Twitchell Conviction Is Appealed Before Massachusetts High Court

A LAWYER for a Christian Science couple argued before Massachusetts' highest court Tuesday that the 1990 trial of David and Ginger Twitchell should never have occurred, because a "spiritual-treatment provision" in Massachusetts law shielded them from prosecution in connection with the death of their son.

After a five-day illness in 1986, Robyn Twitchell died from what was later diagnosed as a bowel obstruction caused by a birth defect. Mr. and Mrs. Twitchell were convicted by a jury of involuntary manslaughter because they relied on prayer rather than conventional medicine to heal the 2-1/2-year-old boy. They were sentenced to 10 years' probation and must get periodic medical checkups for their remaining three children.

In his appeal of the conviction, lawyer Steven Umin also contended to the seven justices on the state's Supreme Judicial Court that, even if the prosecution of the Twitchells were authorized, rulings by the trial judge violated the couple's constitutional rights to due process and to freedom from state interference in religion.

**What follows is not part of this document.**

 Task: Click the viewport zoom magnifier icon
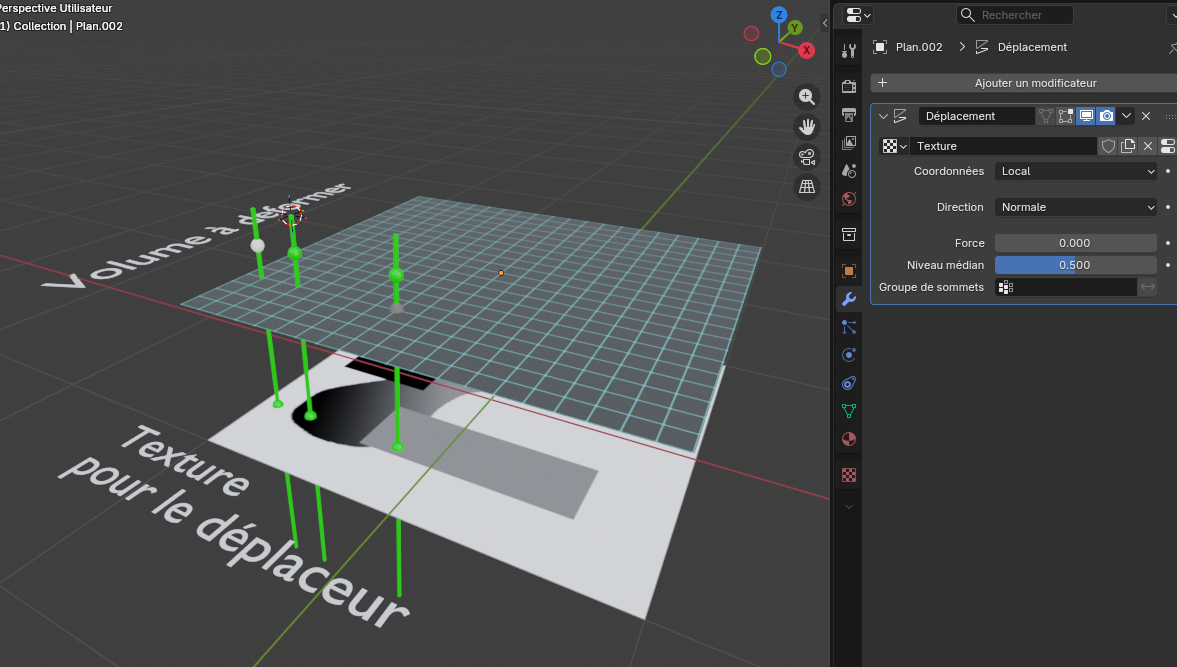(806, 96)
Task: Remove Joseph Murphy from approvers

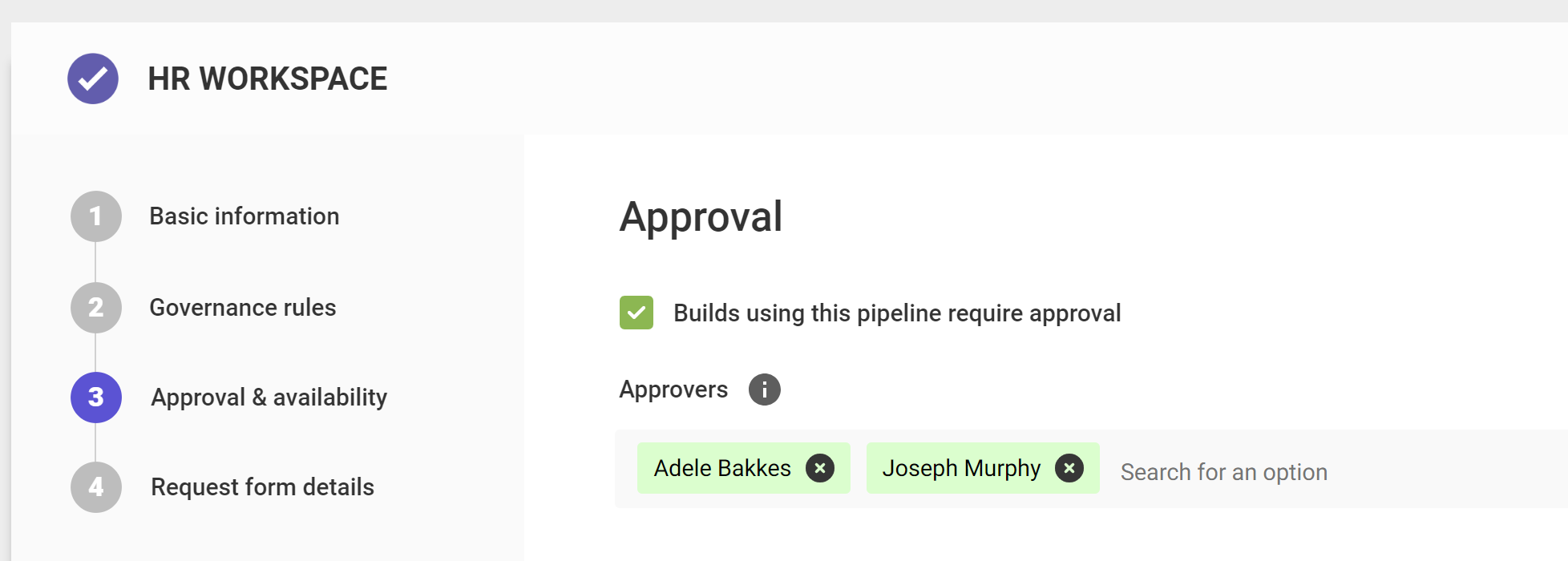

Arguing for the government, assistant district attorney Marcy Cass claimed that the spiritual treatment provision in a child-neglect statute does not bar prosecution of parents under a separate manslaughter statute when, in the government's view, parents have failed to protect their children adequately against serious health risks.

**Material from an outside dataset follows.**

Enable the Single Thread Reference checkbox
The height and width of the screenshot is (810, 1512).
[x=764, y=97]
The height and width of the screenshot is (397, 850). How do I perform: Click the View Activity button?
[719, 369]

A central issue in the arguments, which lasted less than an hour, was the relationship between the child-neglect and manslaughter statutes. The former provides that a "child shall not be deemed to be neglected or lack proper physical care for the sole reason that he is being provided remedial treatment by spiritual means alone...."

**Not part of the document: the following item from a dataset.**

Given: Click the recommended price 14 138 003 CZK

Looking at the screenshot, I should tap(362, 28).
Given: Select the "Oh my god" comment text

Massachusetts' manslaughter statute, for its part, punishes "wanton and reckless" conduct that results in death. The prosecution contends that, in failing to get medical attention for Robyn in light of what the state claims was the "obvious" seriousness of the boy's condition, his parents were criminally reckless. Ms. Cass said the Twitchells should have realized that the spiritual-treatment exemption in the neglect statute could not be "read into" the manslaughter law.

According to the Twitchells' lawyers, however, the neglect statute gives Massachusetts parents the option to obtain spiritual, rather than medical, care for their children. Since the Twitchells were relying on spiritual treatment and therefore had no obligation to take Robyn to a doctor, these lawyers say, they did not breach any "duty" in a way that was "wanton and reckless."

Moreover, the Twitchells' lawyers assert, trial Judge Sandra Hamlin in effect "rewrote" and "trivialized" the neglect statute when she ruled that the spiritual treatment provision does not apply to serious health risks. In applying this "novel" interpretation of the statute retroactively to the Twitchells, defense lawyers say, the judge denied the couple "fair warning" that their conduct could subject them to prosecution.

(Last year the Florida Supreme Court reversed the manslaughter conviction of a Christian Science couple in comparable circumstances, holding that two ambiguous and conflicting statutes "created a trap" for the parents that violated due process. In 1990 a Minnesota court dismissed an indictment of Christian Science parents on similar grounds.)

THE two sides also disagree on whether the Twitchell's conduct during their son's illness should be judged by the standard of the "reasonable Christian Scientist" or simply the "reasonable person," without regard to their Christian Science beliefs. In contending for the latter standard, the government claims that "reasonable" parents, seeing Robyn's condition, would have called a doctor. But Mr. Umin said the Twitchells, who "called on the full healing resources of the Christian Science community," acted

reasonably.

In its brief and arguments, as at the trial, the prosecution insists that the child's condition deteriorated rather steadily and that he was in great pain. This assertion was contradicted at trial, however, by substantial eyewitness testimony that the boy's condition fluctuated greatly, at times seeming almost normal; that he only intermittently exhibited disturbing symptoms; and that there were few signs of an imminent crisis.

On the issue of religious freedom, the Twitchells' lawyers argue that the state put Christian Science on trial, in violation of the United States and Massachusetts constitutions. They point to the trial prosecutor's lengthy questioning of Christian Science witnesses as to their religious beliefs - often, Umin said, in "sarcastic" tones calculated to ridicule their views. Prosecutors deny this characterization of their tactics.

A decision is not expected for several months.